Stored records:

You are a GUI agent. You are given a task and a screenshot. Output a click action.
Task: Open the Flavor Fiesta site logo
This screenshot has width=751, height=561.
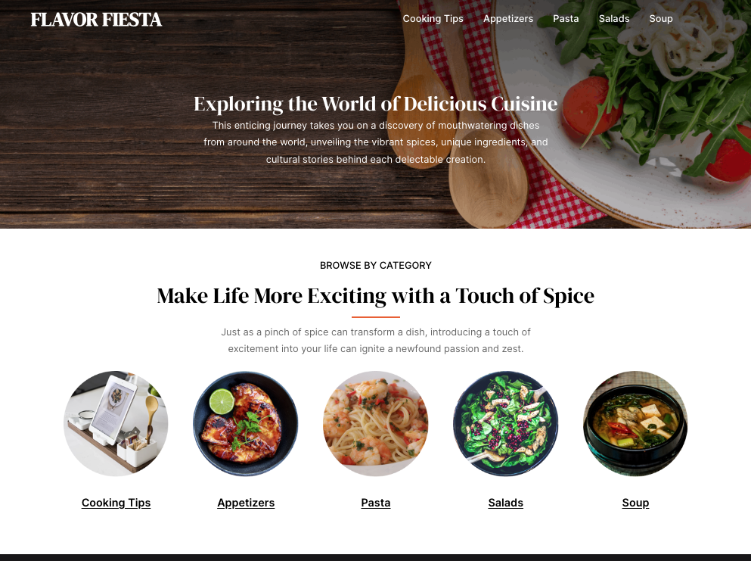click(96, 20)
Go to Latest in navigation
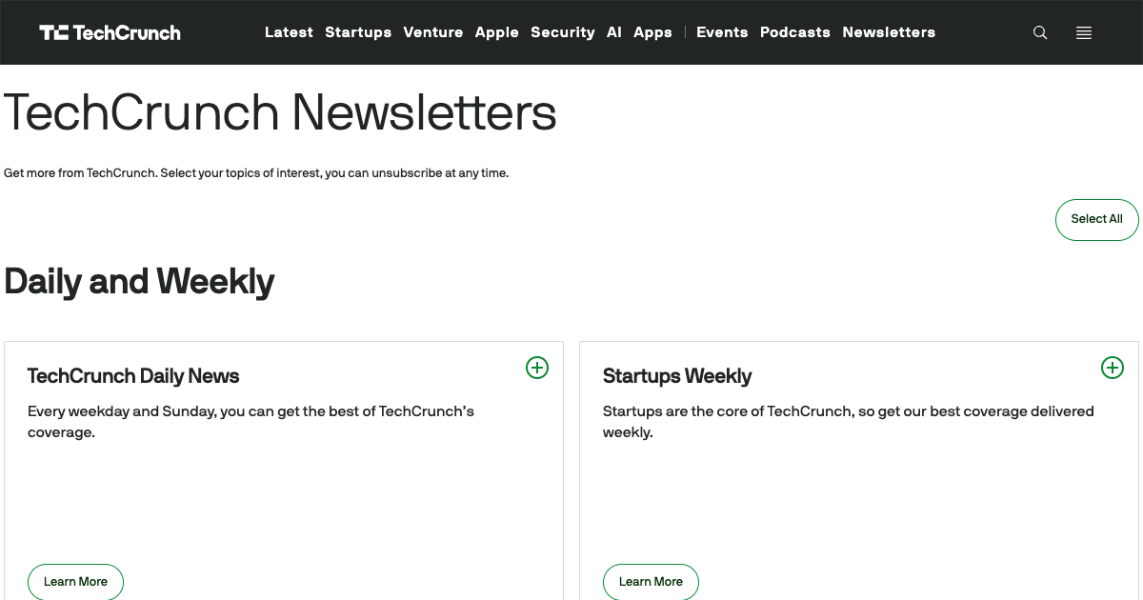This screenshot has height=600, width=1143. (289, 32)
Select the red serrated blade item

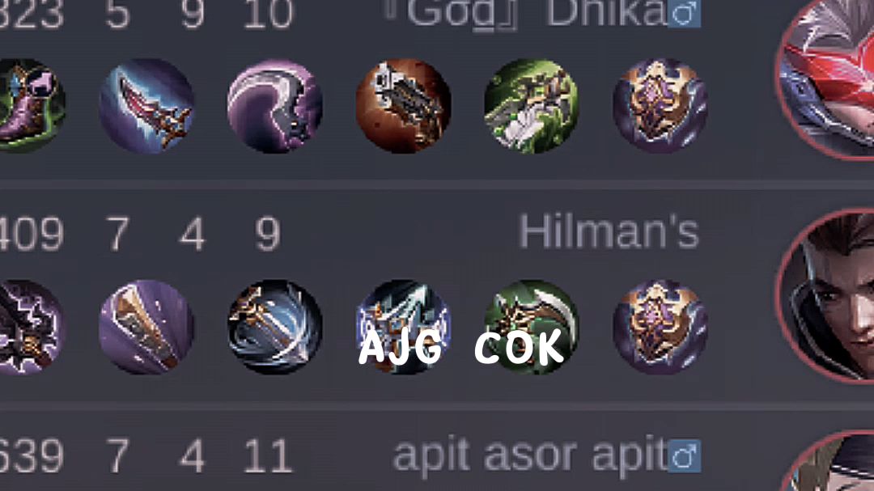coord(146,105)
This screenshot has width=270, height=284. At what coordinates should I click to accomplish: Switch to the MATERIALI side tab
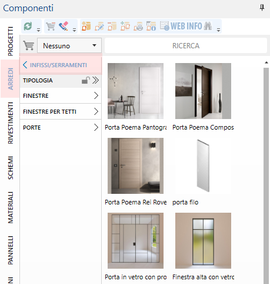click(x=11, y=207)
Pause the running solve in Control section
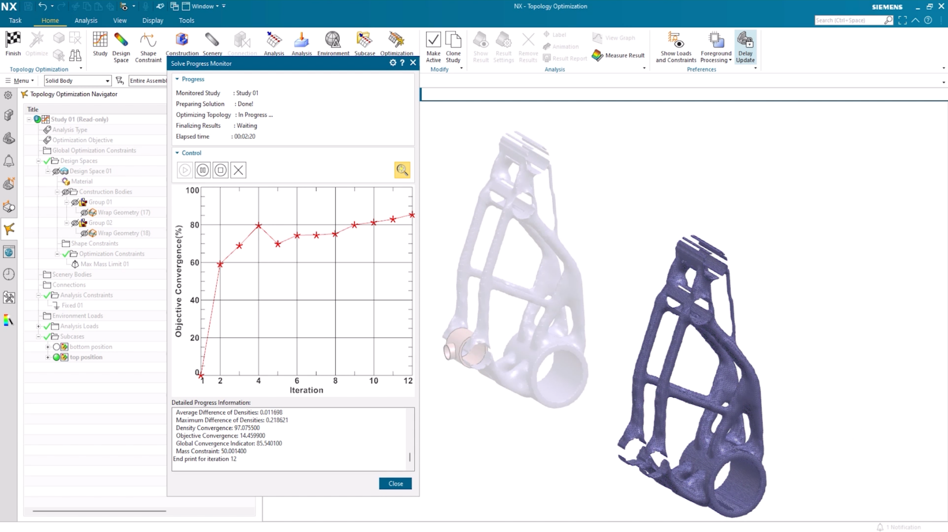This screenshot has width=948, height=532. [x=203, y=170]
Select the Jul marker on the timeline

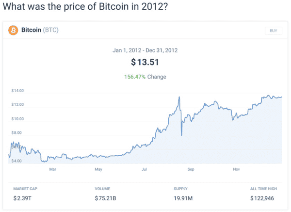pyautogui.click(x=144, y=169)
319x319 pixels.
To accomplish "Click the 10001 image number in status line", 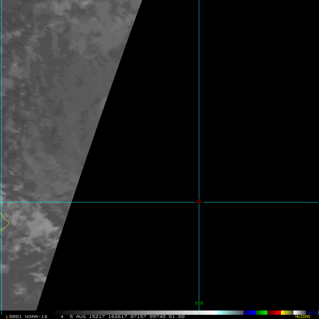I will (x=13, y=317).
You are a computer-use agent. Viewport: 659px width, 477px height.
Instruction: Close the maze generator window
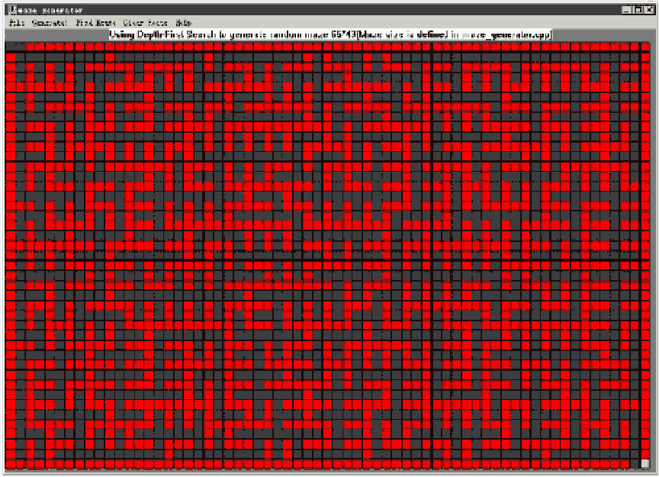click(649, 10)
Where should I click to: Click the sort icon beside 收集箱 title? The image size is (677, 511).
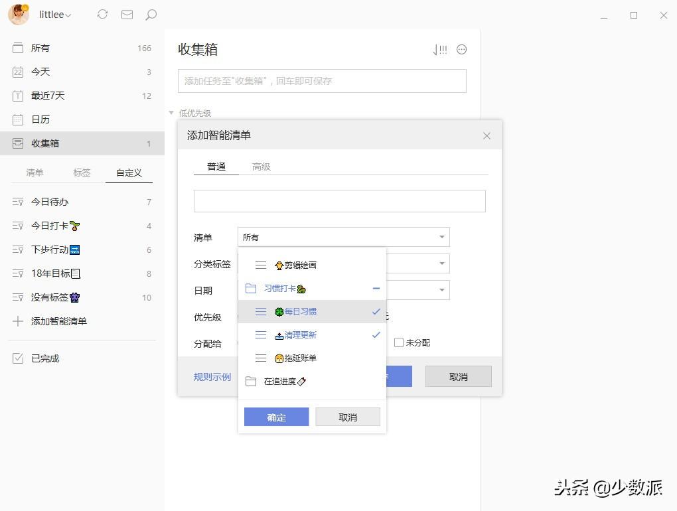tap(440, 49)
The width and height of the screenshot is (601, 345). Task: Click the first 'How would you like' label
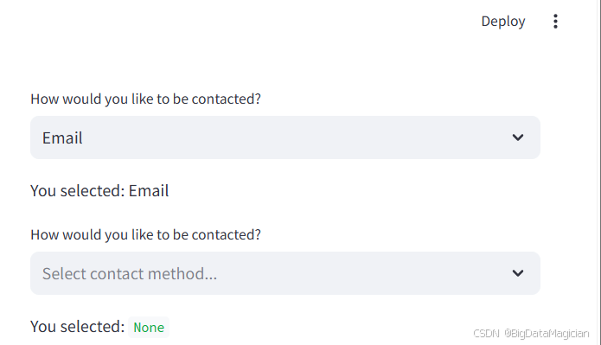coord(145,99)
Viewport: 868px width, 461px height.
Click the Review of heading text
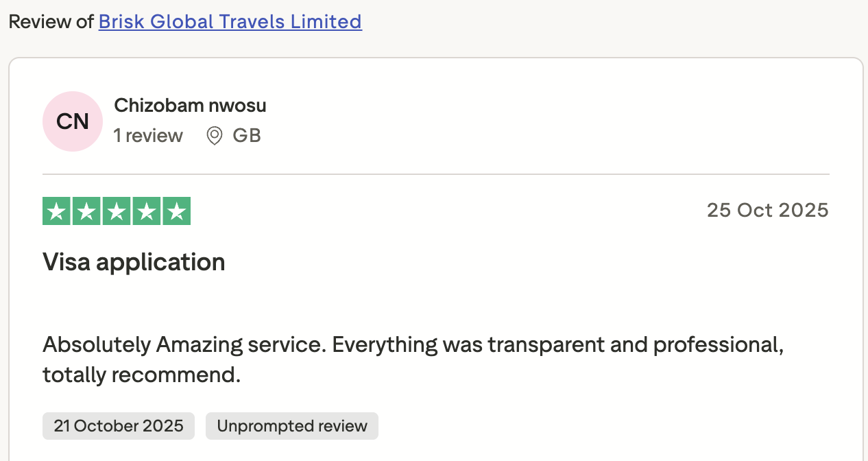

**Required task**
Print the rows from the line holding "Where should I" through the end of the rows, both included, reproducing each line as it appears. Omit the pictures from your answer.

**Answer**
Where should I click to: Click the sort icon beside 收集箱 title? The image size is (677, 511).
tap(440, 49)
The width and height of the screenshot is (601, 345). Task: Click the first 'How would you like' label
coord(145,99)
Viewport: 868px width, 461px height.
Click the Review of heading text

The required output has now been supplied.